Einige Zeit danach kam ein bekannter Abgeordneter zu mir und verriet mir, dass es ein Dossier des Verfassungsschutzes über mich gibt. Wenn ich also in diesem Staat noch etwas werden will, soll ich die Finger davon lassen. Mir wurde dann bewusst, dass ich in diesem Staat vielleicht gar nichts mehr werden möchte, wenn es wegen solcher Aktivitäten bereits eine Akte über mich gibt. Zu dieser Zeit war ich noch in der Jungen Union aktiv, bin aufgrund der Ereignisse aber dann ausgetreten.
Wie sind Sie darauf gekommen, die Thematik zu verfilmen?
Ich habe ja bereits vor 10 Jahren den Film "Black Box BRD" gedreht und war schon im Thema drin. Der Auslöser war dann aber das Buch "
Vesper, Ensslin, Baader - Urszenen des deutschen Terrorismus" von Gerd Koenen, das eine komplett neue Sicht auf Bernward Vesper und Gudrun Ensslin eröffnete. Für mich stellte sich beispielsweise die Frage, wie passen die Herausgabe von NS-Literatur und die späteren Aktivitäten von Gudrun Ensslin zusammen. Um die Widersprüche zu zeigen, muss man also viel früher ansetzen, als mit der Gründung der RAF.
Die ersten Ideen zu dem Film hatte ich 2004. Ich habe dazwischen "
Der Kick" gemacht und mich 2008 wieder mit dem Projekt beschäftigt. Insgesamt hat es mit Casting etwa 3 Jahre gebraucht.
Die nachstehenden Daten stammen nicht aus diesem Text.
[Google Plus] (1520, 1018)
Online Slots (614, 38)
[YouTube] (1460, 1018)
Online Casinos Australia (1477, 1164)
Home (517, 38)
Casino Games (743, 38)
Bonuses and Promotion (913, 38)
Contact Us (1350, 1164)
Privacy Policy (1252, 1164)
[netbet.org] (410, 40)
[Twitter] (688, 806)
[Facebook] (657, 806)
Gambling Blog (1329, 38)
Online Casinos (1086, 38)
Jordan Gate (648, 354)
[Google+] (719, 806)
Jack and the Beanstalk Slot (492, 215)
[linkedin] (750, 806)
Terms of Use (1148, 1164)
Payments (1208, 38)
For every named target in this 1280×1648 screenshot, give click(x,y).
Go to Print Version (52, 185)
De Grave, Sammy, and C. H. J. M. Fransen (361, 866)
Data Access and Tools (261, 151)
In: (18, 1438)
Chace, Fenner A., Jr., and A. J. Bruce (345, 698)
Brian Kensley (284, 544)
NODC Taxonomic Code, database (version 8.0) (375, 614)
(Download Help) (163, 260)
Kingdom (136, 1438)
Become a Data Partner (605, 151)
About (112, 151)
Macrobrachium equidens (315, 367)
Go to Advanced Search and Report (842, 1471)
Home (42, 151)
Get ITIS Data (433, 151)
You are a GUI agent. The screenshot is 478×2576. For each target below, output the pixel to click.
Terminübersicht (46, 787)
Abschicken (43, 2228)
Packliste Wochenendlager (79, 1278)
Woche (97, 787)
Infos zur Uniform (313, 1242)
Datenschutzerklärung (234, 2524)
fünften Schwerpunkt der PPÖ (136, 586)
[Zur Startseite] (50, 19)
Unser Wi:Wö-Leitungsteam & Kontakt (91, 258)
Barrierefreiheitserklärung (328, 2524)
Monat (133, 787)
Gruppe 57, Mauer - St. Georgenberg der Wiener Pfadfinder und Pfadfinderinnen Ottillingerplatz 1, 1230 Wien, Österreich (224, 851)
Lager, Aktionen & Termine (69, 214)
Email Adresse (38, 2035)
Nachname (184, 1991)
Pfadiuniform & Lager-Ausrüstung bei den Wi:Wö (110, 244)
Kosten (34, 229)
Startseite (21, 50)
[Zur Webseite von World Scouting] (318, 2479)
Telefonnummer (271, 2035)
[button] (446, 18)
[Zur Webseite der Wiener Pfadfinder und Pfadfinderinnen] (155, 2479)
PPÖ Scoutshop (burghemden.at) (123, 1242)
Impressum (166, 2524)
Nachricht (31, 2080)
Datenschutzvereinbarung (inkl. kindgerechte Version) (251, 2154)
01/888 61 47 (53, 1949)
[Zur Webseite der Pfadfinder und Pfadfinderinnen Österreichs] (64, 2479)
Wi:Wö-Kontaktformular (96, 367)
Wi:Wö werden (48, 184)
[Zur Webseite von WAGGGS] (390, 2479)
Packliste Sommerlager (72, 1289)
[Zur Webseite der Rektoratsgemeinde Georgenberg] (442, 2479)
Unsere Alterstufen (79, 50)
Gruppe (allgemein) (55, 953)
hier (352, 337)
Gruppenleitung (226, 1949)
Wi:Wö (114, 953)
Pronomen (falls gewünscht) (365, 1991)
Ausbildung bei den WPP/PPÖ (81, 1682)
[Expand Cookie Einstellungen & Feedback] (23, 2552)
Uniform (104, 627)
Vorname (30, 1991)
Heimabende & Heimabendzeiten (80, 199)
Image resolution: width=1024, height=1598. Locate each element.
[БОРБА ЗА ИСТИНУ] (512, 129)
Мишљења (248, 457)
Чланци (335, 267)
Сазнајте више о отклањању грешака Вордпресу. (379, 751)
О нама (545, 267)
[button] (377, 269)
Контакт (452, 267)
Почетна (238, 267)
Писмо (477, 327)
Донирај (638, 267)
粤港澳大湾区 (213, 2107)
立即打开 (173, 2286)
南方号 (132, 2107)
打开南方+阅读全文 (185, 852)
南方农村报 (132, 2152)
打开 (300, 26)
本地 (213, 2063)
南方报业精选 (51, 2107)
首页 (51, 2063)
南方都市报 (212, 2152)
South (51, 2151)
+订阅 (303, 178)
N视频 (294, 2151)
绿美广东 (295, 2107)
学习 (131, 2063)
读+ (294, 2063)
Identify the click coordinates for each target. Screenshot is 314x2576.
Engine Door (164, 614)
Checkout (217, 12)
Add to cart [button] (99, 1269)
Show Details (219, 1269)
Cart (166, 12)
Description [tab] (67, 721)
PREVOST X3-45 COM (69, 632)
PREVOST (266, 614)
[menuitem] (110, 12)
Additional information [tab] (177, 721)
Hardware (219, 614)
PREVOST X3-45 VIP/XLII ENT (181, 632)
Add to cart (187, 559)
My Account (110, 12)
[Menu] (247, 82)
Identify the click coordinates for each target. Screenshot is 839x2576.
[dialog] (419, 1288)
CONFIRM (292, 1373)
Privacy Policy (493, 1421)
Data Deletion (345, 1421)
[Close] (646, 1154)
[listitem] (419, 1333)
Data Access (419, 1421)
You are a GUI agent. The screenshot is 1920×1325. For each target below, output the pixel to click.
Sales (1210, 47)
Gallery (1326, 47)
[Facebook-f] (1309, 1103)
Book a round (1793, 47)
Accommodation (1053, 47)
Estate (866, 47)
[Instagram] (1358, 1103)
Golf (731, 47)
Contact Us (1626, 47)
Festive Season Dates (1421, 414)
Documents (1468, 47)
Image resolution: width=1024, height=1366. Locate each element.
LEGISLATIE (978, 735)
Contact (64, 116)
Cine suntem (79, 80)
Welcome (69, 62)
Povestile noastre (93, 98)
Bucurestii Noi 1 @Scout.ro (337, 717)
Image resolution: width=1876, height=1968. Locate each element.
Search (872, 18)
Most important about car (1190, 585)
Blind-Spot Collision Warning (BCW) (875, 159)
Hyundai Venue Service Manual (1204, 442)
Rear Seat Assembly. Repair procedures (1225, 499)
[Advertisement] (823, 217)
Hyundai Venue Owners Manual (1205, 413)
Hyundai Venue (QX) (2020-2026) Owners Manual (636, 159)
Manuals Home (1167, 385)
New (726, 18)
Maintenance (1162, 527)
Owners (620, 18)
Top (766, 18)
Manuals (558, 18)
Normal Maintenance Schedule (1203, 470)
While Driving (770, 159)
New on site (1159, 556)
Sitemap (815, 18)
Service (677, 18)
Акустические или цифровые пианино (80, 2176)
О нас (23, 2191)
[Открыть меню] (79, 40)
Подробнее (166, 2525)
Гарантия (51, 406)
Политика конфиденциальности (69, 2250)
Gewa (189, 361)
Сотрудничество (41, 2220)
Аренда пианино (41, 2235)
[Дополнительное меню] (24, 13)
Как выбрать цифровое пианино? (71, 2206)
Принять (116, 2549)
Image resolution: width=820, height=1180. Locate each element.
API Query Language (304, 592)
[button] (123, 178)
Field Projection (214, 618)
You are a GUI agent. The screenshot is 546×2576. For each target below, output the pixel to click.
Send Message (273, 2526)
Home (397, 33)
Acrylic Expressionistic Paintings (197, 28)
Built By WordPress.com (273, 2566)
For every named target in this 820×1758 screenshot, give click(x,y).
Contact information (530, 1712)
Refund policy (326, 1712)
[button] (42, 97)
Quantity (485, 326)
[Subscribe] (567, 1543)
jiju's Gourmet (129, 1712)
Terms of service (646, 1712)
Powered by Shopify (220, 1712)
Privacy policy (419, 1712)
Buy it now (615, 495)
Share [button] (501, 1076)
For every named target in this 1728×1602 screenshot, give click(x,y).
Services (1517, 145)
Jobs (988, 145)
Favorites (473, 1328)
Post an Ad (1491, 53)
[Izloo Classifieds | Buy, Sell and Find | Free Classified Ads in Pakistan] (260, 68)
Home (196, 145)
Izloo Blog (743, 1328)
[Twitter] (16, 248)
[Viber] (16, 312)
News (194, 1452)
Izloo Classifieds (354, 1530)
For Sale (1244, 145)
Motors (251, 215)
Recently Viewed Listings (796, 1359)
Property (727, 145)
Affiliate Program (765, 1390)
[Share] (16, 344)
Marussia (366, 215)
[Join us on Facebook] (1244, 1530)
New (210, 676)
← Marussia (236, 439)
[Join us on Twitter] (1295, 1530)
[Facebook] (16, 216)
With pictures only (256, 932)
Der Film zeigt sowohl Merkmale eines Spielfilms und einer Doku, wo würden Sie den Film selbst einordnen?
Es ist natürlich ganz klar ein Spielfilm, er ist bis ins Detail von der Ausstattung bis zum Sound Design arrangiert, es herrscht die Atmosphäre der Zeit. Ohne das Archivmaterial wäre es ein Kammerspiel mit 3 Personen geworden. Das Material öffnet das Ganze. Die Proteste gingen zu der Zeit in vielen Ländern los, es ging auch gegen den Vietnamkrieg. Ich wollte zeigen, dass man mit Protesten auch etwas ausrichten kann, daher sind die Archivszenen mehr als nur Illustrierung.
Ihre Schauspieler sind ja noch zu jung, um die Zeit wirklich miterlebt zu haben. Haben sie sich speziell auf die Rollen vorbereitet? Wenn ja, wie?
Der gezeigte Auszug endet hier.